* Documento di partenza
▶
L'inesorabile finitudine dell'individuo, della specie, del mondo e le "buone narrazioni" dell'emisfero sinistro.

Dopo Darwin l'idea che le nostre esistenze siano brevi periodi di intenzionalità soggettiva che si instaura fra la nascita e la morte, che prima non c'eravamo e che dopo non ci sa­remo più, che veniamo da un buio di non esistenza al quale torneremo, può essere estesa alla possibilità che anche la storia naturale della nostra specie sia inscritta nel medesimo destino di finitudine. Sono fatti empirici a suggerirlo. Il 99% di tutte le specie vissute sulla Terra è già estinto. Homo sapiens è nato meno di 200 000 anni fa in Africa orientale e da qui a qualche tempo, come è successo per tutte le altre specie, non ci sarà più. La Terra stessa che ci ospi­ta ha avuto un'origine, 4,5 miliardi di anni fa, e scomparirà insie­me al Sole, quando questo esploderà fra 5 o 6 miliardi di anni. Quando succederà, si tratterà di un evento del tutto marginale nel­la storia del cosmo: la fine di una stella posta alla periferia di una fra le 50 miliardi di galassie dell'universo.
◀
* Materiale raccolto
▶
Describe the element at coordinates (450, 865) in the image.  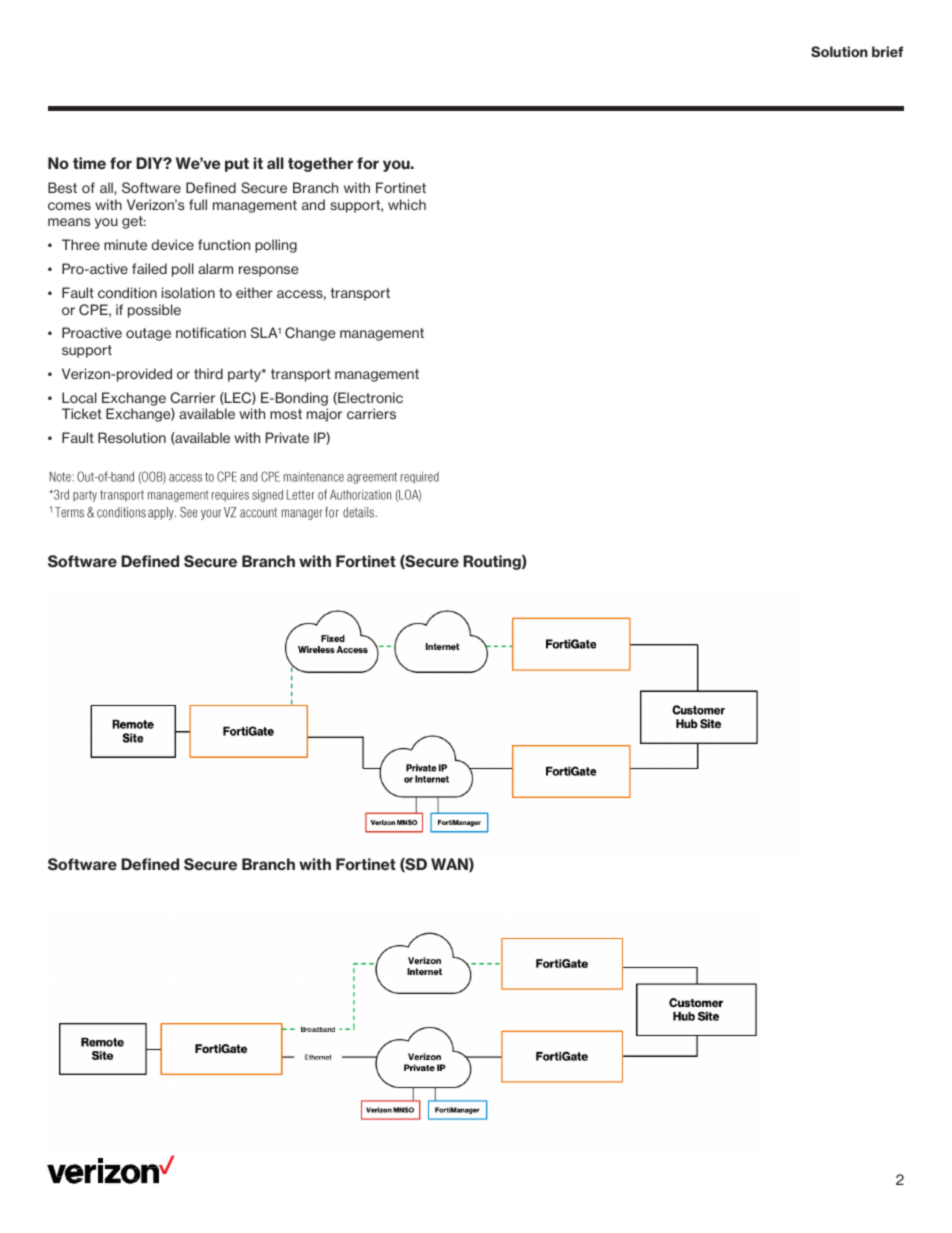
◀
* Da fare
Indica quale percentuale di tutte le specie vissute sulla Terra è già estinta secondo il documento di partenza.

* Risultato
Il 99%.